Featured Topic: West Nile Virus
Written by: Dr. Pete Fincher, Region 6 Director
Article Courtesy of Texas Animal Health Commission
West Nile Virus was first detected in the United States in August of 1999. West Nile Virus can be a threat to human and equine populations alike. Signs of infection may range from unnoticed or very mild symptoms to a life threatening neurologic condition. This virus was initially diagnosed in the New York City metropolitan area in humans, horses, and various bird species. Horses appear to be more susceptible than other livestock or companion animals to West Nile infections. Since 1999, positive detections have been made in a great majority of the United States and Canadian provinces.
Infected birds serve as the reservoir host for the West Nile Virus. Crows and blue jays are noted for serving as an infected reservoir. The infected birds develop a large number of virus particles in their circulatory system. Mosquitos become infected by taking a blood meal from an infected bird and in turn transmit the disease to horses by biting them. The time between exposure to the virus and appearance of the first signs is estimated to be between 3-15 days. Humans and horses are known as “dead-end” or “terminal” host because no evidence indicates that humans or horses can transmit West Nile to other horses, birds, or humans. These “dead end” hosts have so few virus particles in their bloodstream that a mosquito cannot accumulate enough virus particles to subsequently transmit the infection. Despite this fact, caution should be used when handling samples or tissue from suspect animals.
West Nile Virus affects the central nervous system and may include one or more of the following signs: weakness, incoordination, muscle tremors, a “dog sitting position” altered mental status, cranial nerve deficits, recumbency, seizures and blindness to list a few. Risk of infection seems to increase with the animal’s age. A blood sample may be sent to the diagnostic lab for conformation of West Nile Encephalitis. Rabies, botulism, EPM-(equine protozoal myeloencephalitis), EHV-1 (Rhino-Neurologic form) and the other types of sleeping sickness (VEE, WEE, and EEE) need to be included in a differential diagnosis of West Nile. There are currently four USDA licensed WNV equine vaccines available for use in the United States. These products provide approximately one year immunity when used according to the labeled instructions in healthy animals. Currently a human vaccine is not available. It is important to note that horses vaccinated against Eastern, Western and Venezuelan equine encephalitis WILL NOT be protected against the West Nile Virus.

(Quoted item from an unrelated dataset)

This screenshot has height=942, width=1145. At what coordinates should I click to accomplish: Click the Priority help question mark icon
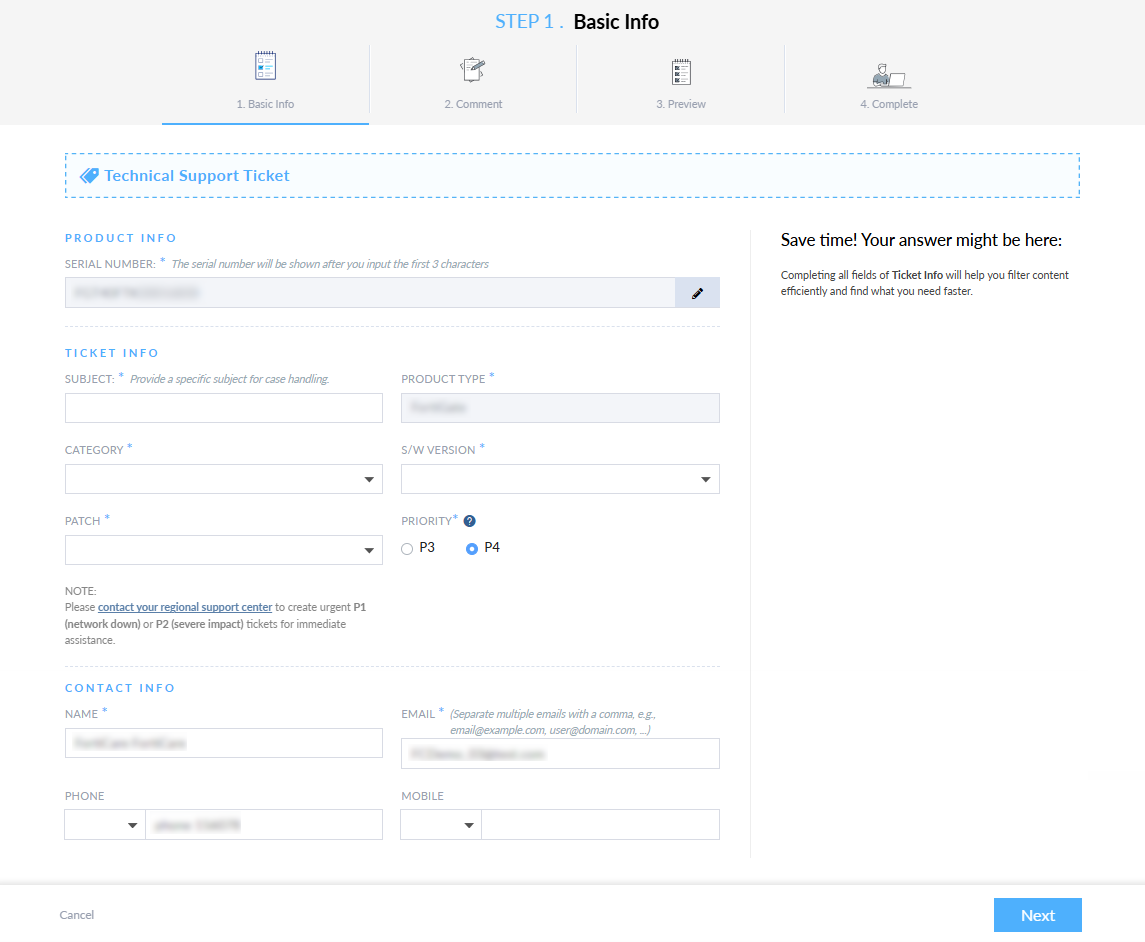pos(470,521)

Treatment for this viral disease is symptomatic and involves the use of anti-inflammatory agents and other methods to reduce the brain inflammation. Fluids and nutritional supportive care may also be required in certain cases. Neurologically impaired animals should be handled carefully to prevent injuring themselves and their owners. Even when clinically ill horses have recovered from West Nile, some horses may have residual gait abnormalities or demonstrate a change in their temperament and behavior.
Prevention and control of West Nile evolve around the reduction and elimination of mosquito populations. Reducing exposure to mosquito bites through the use of mosquito repellants, protective clothing for humans and equine vaccinations are all methods to reduce the incidence of West Nile Virus infection. Prevention in horses is best accomplished by the proper use of WNV vaccinations.